Fans of money, hold on to your hats. Apple has announced that its next quarterly financial conference call will be held on Tuesday, April 23, 2013 at 2 p.m. Pacific, 5 p.m. Eastern. In all likelihood, CEO Tim Cook will be joined by CFO Peter Oppenheimer, and the inscrutably terse company treasure, Gary Wipfler, to discuss Apple's performance in its second fiscal quarter of 2013.
But there are a few reasons why this upcoming conference call might be more, shall we say, drama-filled than many of its fellows. For one, you might recall that in its last quarterly results, Apple changed up its process for issuing guidance about subsequent quarters, promising it would no longer provide numbers it was all but certain--short of the imminent apocalyptic collapse of society--to make.
Instead, Oppenheimer gave a range of predictions, saying that the company expected to bring home revenue between $41 billion and $43 billion, with a gross margin between 37.5 and 38.5 percent, operating expenses between $3.8 billion and $3.9 million, other income/(expense) of $350 million, and a tax rate of 26 percent.
As of this writing, the analysts consensus seems to be that Apple will still rake in growth in its revenue for the current quarter: The average estimate is $42.77 billion, which is right in the sweet spot of the company's guidance.
Notably absent from Oppenheimer's predictions was Apple's traditional forecast of earnings per share; during the call, the CFO said that the given information could be used as the basis for a number of possibilities for EPS.
But current consensus for that number seems to point in one direction: down. Analyst estimates put the company's earnings per share in the range of $9 to $10, compared to the $12.30 in earnings per share that Apple brought home in the second quarter of 2012. That would mark the first time in recent memory that the company's income has dropped year-over-year and, as with any change of this sort, expect the analysts to cry bloody murder. It's also likely to provide a significant benchmark in terms of gauging Apple's new forecast system.
But, unlike the fluctuations in stock price, which are all too often based on the opaque perambulations of the market, a drop in net income could be significant, in that it may actually reflect something of Apple's performance. If the company's income does indeed shrink compared to last year, there are a number of reasons that might be at play, most of which aren't as catastrophic as they might be made out to be.

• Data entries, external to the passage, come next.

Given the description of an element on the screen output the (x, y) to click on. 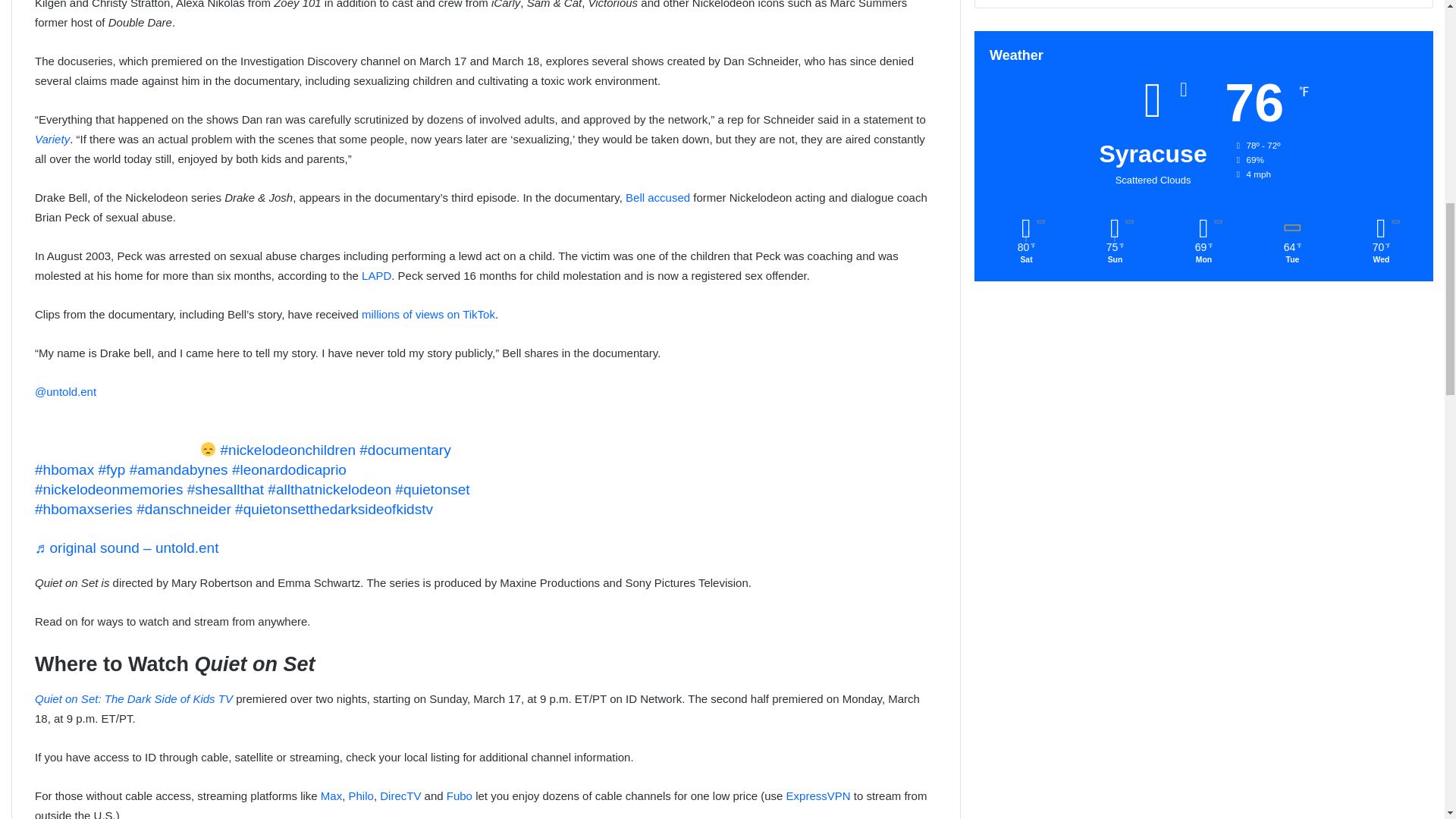
fyp (111, 469)
hbomax (64, 469)
nickelodeonchildren (287, 449)
documentary (404, 449)
Given the description of an element on the screen output the (x, y) to click on. 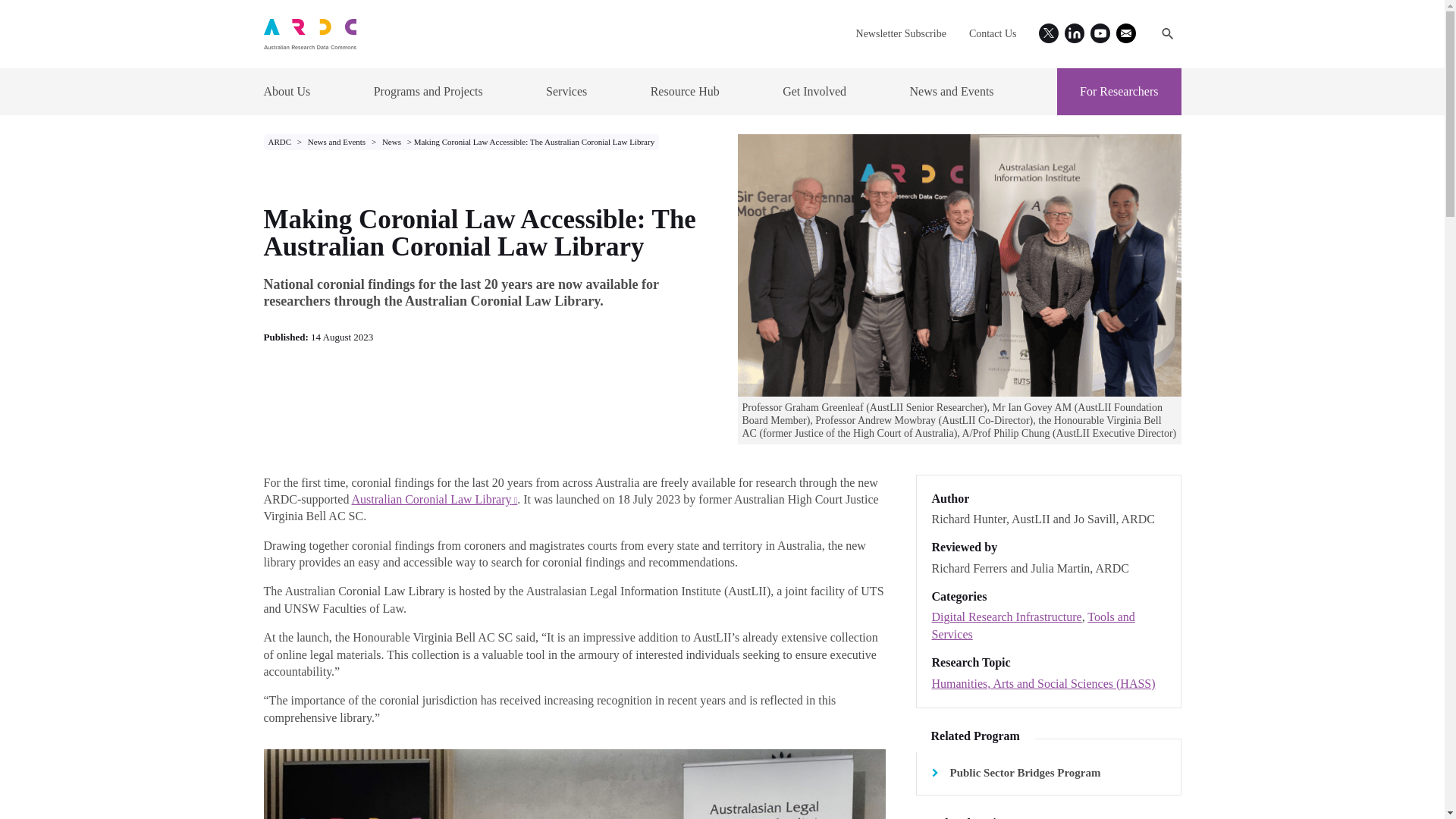
Contact Us (992, 33)
About Us (287, 91)
Go to News and Events. (336, 141)
Newsletter Subscribe (901, 33)
Programs and Projects (428, 91)
Go to ARDC. (281, 141)
Go to News. (391, 141)
Given the description of an element on the screen output the (x, y) to click on. 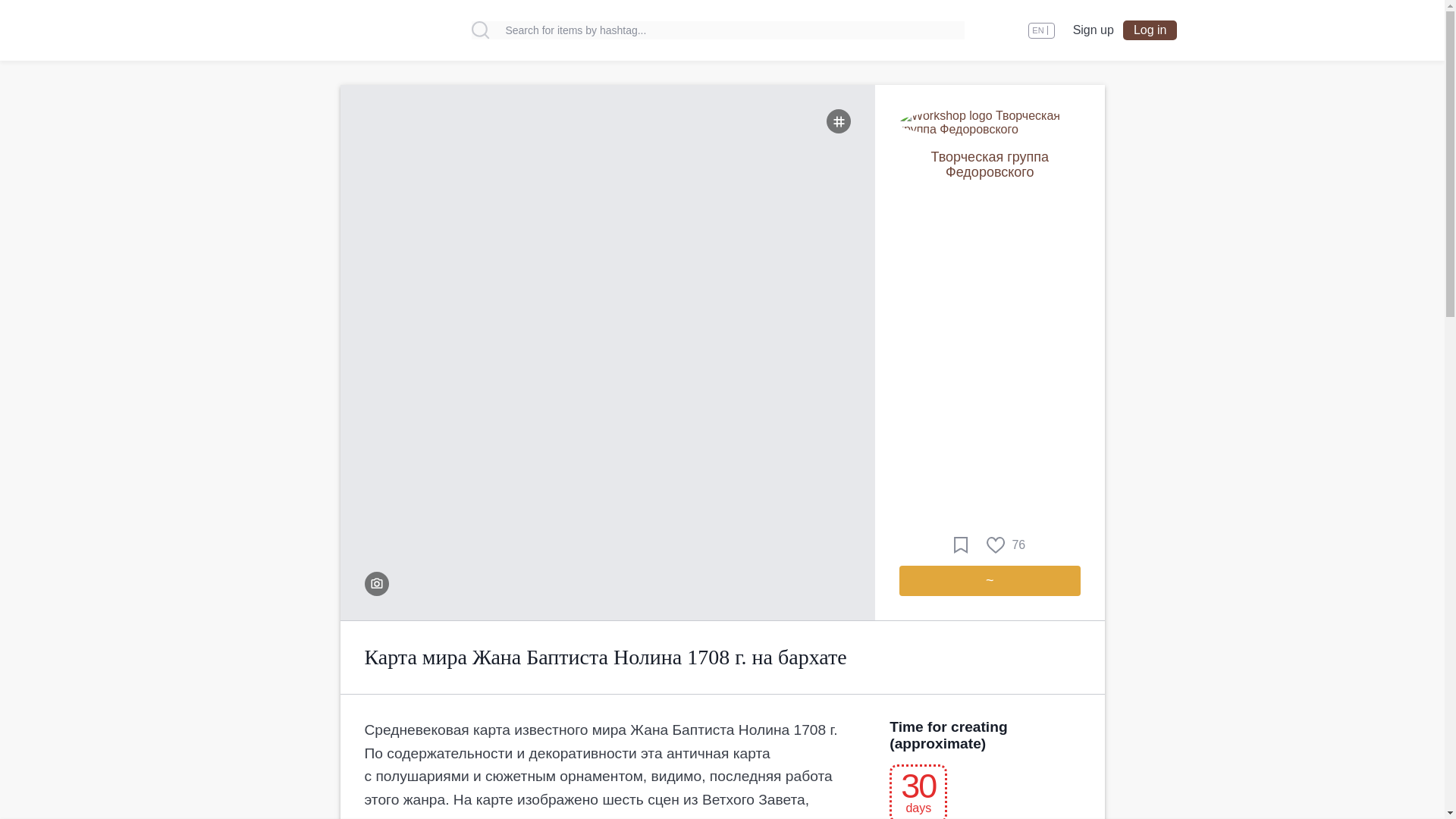
HANDMADE Logo (336, 29)
76 (1006, 545)
Like (1006, 545)
Show photographer information (376, 583)
Select language and currency (1040, 30)
On order. Proceed to creating an order (989, 580)
Given the description of an element on the screen output the (x, y) to click on. 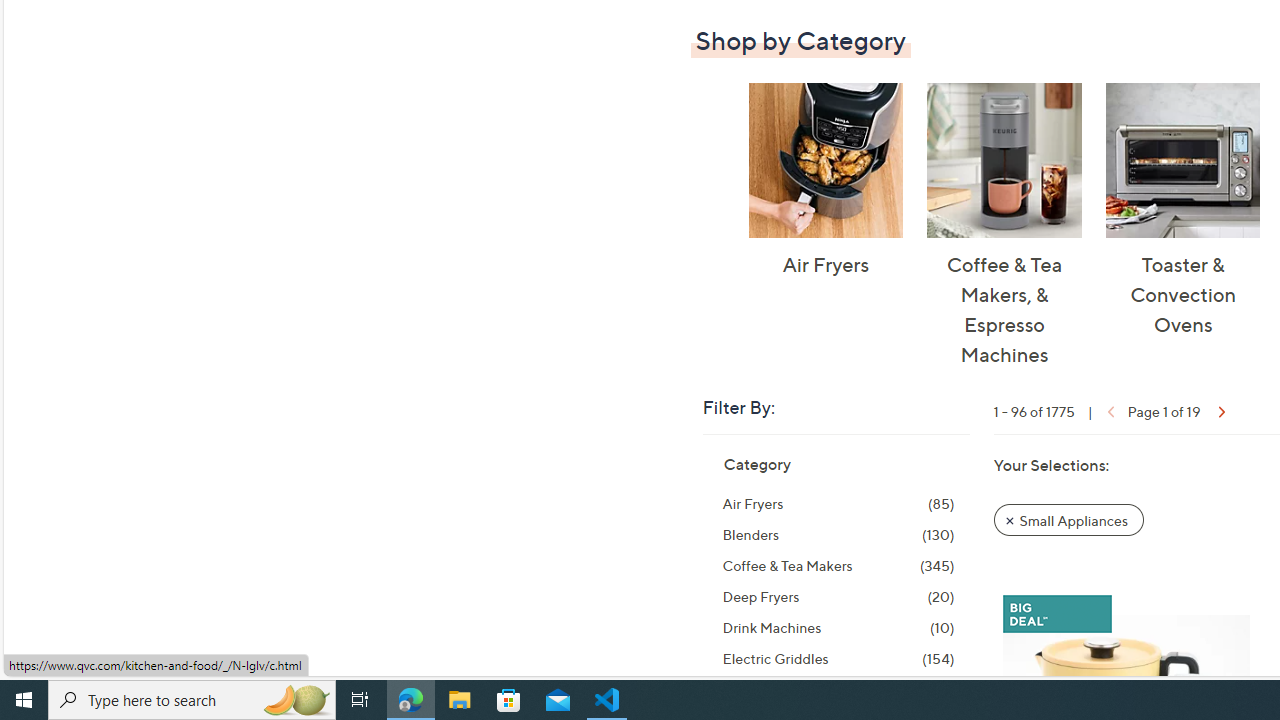
Category (756, 463)
Coffee & Tea Makers, 345 items (837, 565)
Given the description of an element on the screen output the (x, y) to click on. 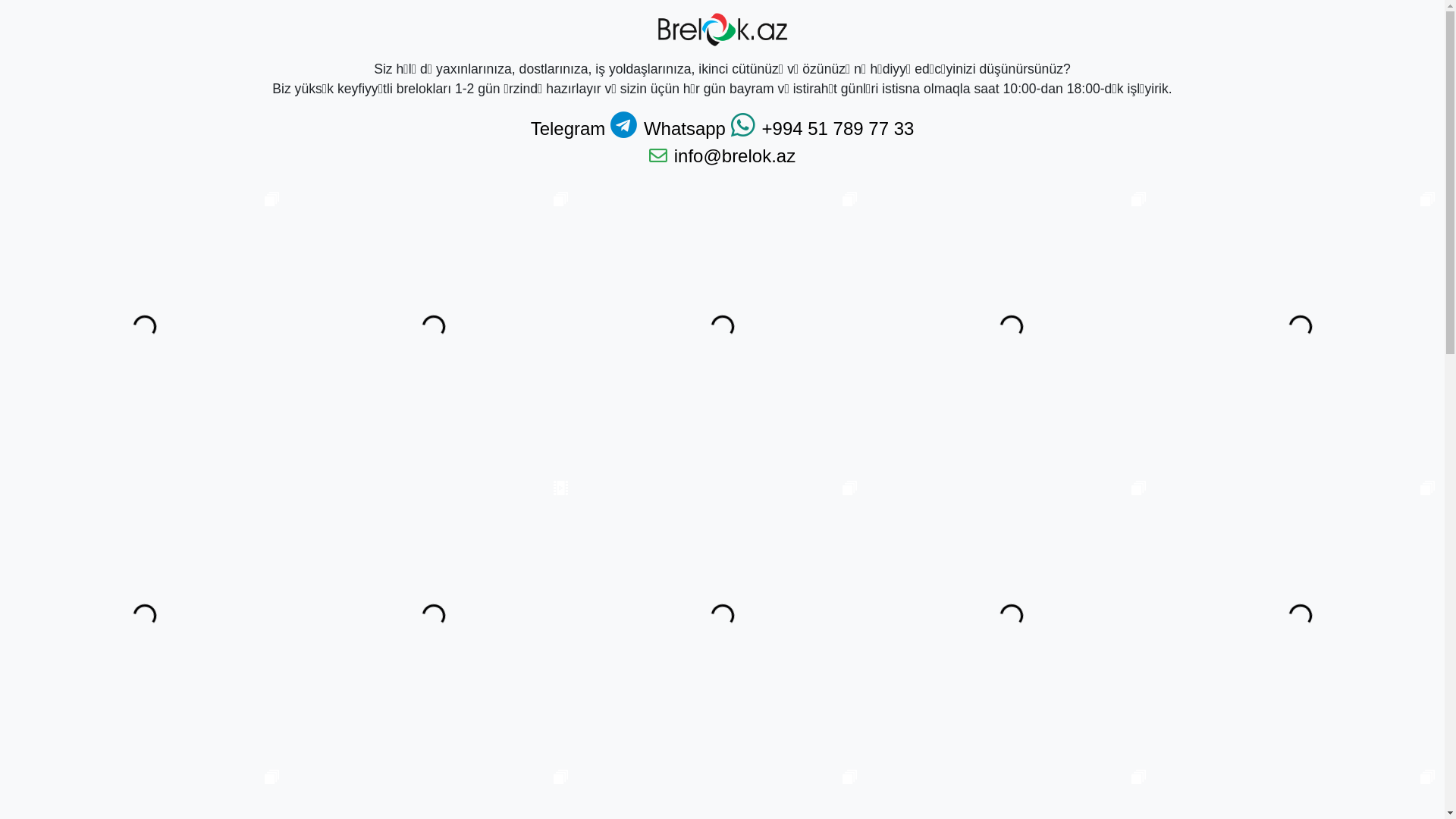
Whatsapp Element type: text (699, 128)
info@brelok.az Element type: text (734, 155)
Telegram Element type: text (583, 128)
+994 51 789 77 33 Element type: text (838, 128)
Given the description of an element on the screen output the (x, y) to click on. 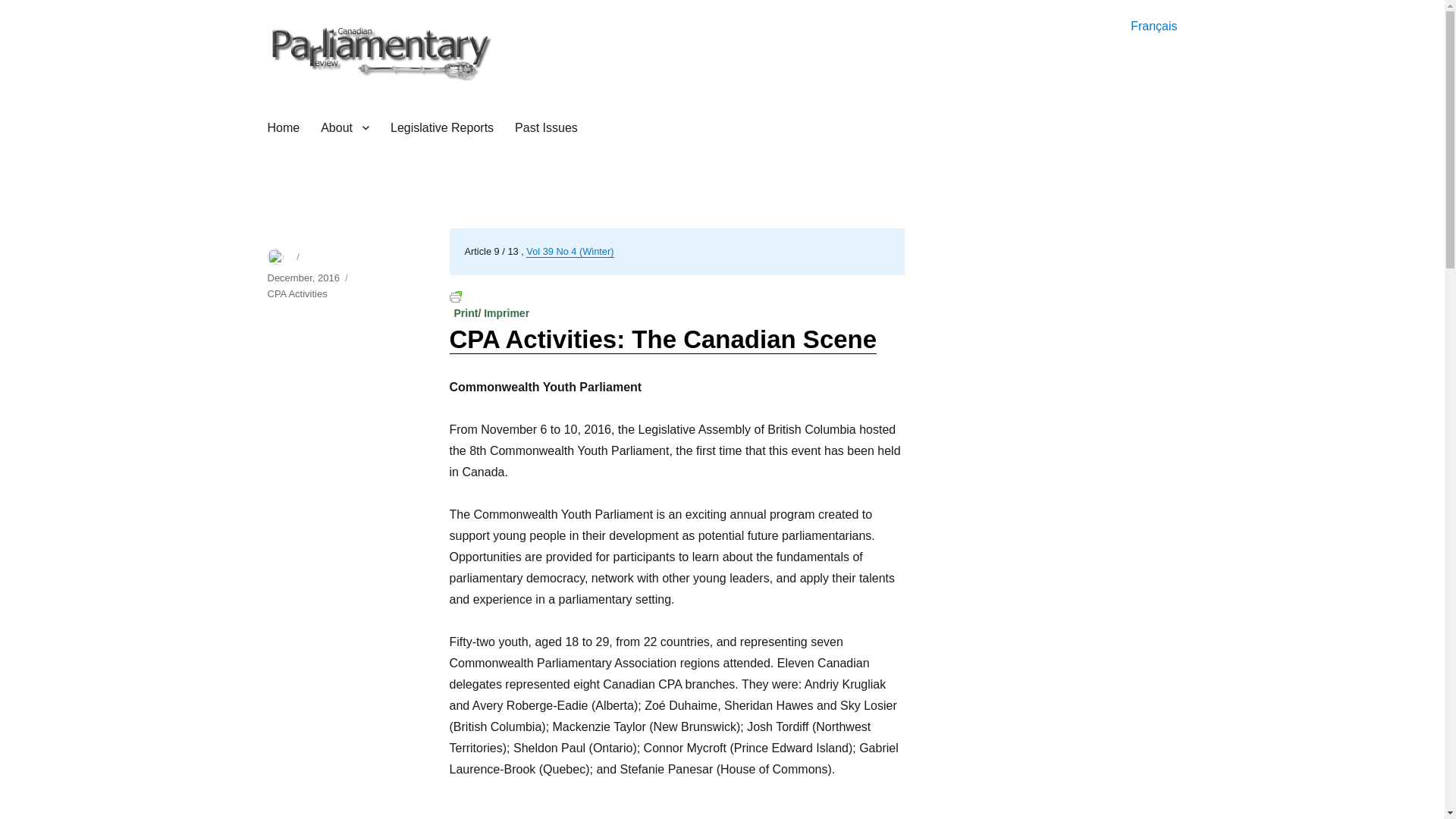
Past Issues (545, 127)
CPA Activities (296, 293)
CPA Activities: The Canadian Scene (662, 338)
Home (283, 127)
Legislative Reports (441, 127)
About (345, 127)
December, 2016 (302, 277)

It's possible, for example, that supply problems have constrained Apple's ability to meet demand for its products--it simply can't build them fast enough. That's a sentiment we've heard repeatedly from Cook in recent earnings calls. Apple might also be selling more of its lower-profit items, such as the iPad 2, the iPad mini, and the older, cheaper iPhones. And while the Mac has largely outperformed the PC market over the last several years, that's a segment that's been seeing sharper and sharper declines with the advent of mobile devices like smartphones and tablets. Plus, it's worth keeping in mind that the last quarter has seen very little in new products from the company.
None of this is to spread doom and gloom, however. Let's be crystal clear: Even if the company's profit growth is down, Apple is still set to make a hefty profit. Just as one swallow does not make a summer, one dip in profit doesn't mar a company's fortunes forever.